## Raw data
--

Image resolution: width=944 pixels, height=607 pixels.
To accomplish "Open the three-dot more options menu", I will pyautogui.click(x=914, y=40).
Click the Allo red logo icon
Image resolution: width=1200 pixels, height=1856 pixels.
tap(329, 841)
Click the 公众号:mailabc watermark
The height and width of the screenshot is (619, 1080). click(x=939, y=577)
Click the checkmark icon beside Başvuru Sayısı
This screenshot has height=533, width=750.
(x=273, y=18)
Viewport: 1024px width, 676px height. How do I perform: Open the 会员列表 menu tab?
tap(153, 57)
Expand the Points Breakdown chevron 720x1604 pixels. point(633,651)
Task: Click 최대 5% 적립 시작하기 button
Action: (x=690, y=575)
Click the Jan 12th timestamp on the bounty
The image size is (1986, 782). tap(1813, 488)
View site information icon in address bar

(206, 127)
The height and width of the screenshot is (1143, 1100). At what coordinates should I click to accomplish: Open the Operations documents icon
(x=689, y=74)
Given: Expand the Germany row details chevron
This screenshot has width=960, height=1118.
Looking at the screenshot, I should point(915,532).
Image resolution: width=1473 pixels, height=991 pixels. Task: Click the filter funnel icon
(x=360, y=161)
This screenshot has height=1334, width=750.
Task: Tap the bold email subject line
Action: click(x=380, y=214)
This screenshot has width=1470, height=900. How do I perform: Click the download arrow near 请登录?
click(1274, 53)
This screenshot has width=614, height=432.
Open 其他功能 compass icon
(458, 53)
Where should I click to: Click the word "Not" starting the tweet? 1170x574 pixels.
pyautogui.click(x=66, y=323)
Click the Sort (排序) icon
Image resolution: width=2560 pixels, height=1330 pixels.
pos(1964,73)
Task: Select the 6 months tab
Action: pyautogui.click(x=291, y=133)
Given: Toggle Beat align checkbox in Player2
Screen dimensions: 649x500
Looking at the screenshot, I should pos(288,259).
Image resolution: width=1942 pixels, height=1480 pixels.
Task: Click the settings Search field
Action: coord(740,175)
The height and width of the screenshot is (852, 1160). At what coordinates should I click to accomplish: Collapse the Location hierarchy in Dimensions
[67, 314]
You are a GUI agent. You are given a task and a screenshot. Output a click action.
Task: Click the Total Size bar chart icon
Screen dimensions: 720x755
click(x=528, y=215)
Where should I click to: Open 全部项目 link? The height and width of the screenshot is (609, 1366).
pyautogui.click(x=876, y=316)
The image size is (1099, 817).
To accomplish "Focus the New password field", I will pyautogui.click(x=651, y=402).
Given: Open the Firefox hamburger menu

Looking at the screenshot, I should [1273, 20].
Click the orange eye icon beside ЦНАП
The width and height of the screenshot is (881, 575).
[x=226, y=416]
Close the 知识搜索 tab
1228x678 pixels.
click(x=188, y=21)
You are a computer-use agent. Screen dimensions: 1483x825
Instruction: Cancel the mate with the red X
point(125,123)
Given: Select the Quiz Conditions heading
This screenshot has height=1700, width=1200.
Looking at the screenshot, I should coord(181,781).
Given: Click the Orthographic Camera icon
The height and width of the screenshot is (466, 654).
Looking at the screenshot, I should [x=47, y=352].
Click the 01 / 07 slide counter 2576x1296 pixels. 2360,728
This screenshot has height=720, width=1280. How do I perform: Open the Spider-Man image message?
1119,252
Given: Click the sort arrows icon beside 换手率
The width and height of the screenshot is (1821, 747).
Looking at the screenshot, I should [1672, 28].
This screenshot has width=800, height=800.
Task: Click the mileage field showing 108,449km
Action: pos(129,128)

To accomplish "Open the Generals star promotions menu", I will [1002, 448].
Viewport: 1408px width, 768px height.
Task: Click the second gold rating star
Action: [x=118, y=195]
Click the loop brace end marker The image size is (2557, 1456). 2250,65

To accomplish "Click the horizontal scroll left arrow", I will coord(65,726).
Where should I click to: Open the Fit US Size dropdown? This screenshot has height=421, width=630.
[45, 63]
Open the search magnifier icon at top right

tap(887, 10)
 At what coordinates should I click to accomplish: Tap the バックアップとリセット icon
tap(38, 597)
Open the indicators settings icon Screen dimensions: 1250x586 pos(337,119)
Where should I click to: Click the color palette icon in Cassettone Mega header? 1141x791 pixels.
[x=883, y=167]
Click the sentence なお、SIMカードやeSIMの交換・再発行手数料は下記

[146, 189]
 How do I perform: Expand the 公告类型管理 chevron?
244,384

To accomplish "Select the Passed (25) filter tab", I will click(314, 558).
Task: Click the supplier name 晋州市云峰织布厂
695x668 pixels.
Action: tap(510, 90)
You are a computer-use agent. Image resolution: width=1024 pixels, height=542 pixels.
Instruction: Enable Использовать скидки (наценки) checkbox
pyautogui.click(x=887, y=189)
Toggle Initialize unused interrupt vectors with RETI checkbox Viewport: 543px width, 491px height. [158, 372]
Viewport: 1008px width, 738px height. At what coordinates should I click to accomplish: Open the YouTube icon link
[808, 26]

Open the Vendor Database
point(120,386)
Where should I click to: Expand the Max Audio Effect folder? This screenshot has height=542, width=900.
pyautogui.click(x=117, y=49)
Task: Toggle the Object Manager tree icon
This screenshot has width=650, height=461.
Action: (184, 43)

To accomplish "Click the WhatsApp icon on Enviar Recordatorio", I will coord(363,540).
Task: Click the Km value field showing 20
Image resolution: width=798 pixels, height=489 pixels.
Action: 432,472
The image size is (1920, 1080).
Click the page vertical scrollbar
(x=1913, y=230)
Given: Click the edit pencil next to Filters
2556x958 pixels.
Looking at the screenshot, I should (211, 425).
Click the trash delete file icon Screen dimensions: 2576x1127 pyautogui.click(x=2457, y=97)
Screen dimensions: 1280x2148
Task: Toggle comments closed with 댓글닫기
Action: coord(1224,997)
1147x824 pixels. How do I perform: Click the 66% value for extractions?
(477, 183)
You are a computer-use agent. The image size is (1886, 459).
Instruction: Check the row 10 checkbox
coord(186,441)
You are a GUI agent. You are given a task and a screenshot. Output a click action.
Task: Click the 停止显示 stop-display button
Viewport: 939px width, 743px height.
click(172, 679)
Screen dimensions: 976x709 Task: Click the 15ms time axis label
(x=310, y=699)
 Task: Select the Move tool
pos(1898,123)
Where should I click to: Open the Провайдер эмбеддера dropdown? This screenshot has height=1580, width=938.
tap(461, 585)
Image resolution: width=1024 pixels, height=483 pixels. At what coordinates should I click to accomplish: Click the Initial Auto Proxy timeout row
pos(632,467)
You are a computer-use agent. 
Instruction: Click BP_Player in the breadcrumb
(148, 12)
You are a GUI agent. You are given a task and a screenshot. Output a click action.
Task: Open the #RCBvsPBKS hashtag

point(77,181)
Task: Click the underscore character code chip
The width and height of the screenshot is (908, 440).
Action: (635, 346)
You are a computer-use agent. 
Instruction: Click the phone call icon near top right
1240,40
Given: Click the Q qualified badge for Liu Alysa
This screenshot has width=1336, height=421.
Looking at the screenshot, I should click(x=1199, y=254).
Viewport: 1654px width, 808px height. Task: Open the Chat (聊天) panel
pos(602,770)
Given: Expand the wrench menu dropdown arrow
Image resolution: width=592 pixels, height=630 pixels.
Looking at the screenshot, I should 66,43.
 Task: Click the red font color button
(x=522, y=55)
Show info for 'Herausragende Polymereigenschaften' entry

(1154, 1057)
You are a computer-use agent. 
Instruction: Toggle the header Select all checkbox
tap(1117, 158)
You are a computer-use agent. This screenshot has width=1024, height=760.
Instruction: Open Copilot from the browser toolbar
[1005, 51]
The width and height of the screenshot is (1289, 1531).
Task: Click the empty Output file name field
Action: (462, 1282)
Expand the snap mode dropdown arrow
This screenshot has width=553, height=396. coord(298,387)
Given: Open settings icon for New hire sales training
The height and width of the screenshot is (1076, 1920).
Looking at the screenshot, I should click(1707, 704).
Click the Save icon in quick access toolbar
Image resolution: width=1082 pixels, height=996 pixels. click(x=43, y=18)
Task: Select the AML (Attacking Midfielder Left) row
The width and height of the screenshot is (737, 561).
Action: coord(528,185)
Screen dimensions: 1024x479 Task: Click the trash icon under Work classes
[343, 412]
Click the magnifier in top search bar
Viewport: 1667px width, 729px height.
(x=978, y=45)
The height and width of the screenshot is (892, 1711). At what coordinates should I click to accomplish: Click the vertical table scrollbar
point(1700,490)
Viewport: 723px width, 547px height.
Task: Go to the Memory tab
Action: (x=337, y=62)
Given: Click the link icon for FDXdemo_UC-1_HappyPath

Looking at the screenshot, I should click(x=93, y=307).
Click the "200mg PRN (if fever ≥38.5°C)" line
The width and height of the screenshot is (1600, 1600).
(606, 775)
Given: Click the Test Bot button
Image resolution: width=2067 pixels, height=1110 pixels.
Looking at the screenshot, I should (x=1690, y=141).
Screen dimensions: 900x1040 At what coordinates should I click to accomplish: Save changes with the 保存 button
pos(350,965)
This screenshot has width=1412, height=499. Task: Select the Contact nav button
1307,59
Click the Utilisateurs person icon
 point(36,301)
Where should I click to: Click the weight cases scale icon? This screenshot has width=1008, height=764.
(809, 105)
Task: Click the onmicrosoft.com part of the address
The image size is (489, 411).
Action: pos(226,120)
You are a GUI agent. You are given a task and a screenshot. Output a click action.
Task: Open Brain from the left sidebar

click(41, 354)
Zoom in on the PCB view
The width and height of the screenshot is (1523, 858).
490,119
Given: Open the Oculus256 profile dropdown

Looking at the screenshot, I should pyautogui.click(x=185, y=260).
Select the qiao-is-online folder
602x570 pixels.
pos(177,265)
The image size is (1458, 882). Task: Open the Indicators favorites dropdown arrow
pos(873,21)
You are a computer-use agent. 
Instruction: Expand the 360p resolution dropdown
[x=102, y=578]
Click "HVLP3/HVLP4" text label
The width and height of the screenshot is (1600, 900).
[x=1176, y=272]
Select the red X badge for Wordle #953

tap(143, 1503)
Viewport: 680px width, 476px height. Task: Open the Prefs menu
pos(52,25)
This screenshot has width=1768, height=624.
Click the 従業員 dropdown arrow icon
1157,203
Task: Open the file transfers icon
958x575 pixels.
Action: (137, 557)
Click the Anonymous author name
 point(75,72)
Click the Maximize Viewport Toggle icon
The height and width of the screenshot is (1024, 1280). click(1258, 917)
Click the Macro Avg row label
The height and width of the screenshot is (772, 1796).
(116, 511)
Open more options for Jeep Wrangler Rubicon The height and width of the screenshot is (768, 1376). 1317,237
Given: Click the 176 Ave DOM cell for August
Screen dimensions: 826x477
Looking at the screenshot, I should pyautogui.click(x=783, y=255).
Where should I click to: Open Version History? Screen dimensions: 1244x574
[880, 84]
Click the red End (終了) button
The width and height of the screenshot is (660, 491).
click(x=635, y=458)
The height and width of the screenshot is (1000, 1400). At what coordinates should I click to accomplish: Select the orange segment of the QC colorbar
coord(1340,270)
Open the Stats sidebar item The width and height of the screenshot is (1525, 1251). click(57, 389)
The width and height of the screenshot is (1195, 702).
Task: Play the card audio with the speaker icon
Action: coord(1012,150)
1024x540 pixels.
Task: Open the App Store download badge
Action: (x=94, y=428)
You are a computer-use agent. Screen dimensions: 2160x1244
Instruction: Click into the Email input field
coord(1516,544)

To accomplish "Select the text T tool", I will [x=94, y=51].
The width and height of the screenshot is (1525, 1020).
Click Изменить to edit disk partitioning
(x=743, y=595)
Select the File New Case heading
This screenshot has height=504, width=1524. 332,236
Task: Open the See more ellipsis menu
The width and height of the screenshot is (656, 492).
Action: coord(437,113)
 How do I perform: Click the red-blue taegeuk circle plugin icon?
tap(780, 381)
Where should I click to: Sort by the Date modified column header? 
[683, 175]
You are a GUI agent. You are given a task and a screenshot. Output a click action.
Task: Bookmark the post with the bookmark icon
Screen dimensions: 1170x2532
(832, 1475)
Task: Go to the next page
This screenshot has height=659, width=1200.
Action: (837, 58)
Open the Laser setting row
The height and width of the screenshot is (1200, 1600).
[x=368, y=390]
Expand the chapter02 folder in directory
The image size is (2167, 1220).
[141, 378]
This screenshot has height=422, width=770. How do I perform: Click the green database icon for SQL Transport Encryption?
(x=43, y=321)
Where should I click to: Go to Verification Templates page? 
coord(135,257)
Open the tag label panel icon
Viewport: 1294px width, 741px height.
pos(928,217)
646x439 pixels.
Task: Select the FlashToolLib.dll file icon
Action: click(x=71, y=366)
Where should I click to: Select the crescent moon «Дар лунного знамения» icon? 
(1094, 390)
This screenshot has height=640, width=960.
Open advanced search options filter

--

## Set exercise
Swap "chevron" for "arrow" in the material from its first line through the line containing "Looking at the screenshot, I should point(915,532).", both ends included, and reproduce those lines with nothing else changed.

## Task output
Image resolution: width=944 pixels, height=607 pixels.
To accomplish "Open the three-dot more options menu", I will pyautogui.click(x=914, y=40).
Click the Allo red logo icon
Image resolution: width=1200 pixels, height=1856 pixels.
tap(329, 841)
Click the 公众号:mailabc watermark
The height and width of the screenshot is (619, 1080). click(x=939, y=577)
Click the checkmark icon beside Başvuru Sayısı
This screenshot has height=533, width=750.
(x=273, y=18)
Viewport: 1024px width, 676px height. How do I perform: Open the 会员列表 menu tab?
tap(153, 57)
Expand the Points Breakdown arrow 720x1604 pixels. point(633,651)
Task: Click 최대 5% 적립 시작하기 button
Action: (x=690, y=575)
Click the Jan 12th timestamp on the bounty
The image size is (1986, 782). tap(1813, 488)
View site information icon in address bar

(206, 127)
The height and width of the screenshot is (1143, 1100). At what coordinates should I click to accomplish: Open the Operations documents icon
(x=689, y=74)
Given: Expand the Germany row details arrow
This screenshot has width=960, height=1118.
Looking at the screenshot, I should point(915,532).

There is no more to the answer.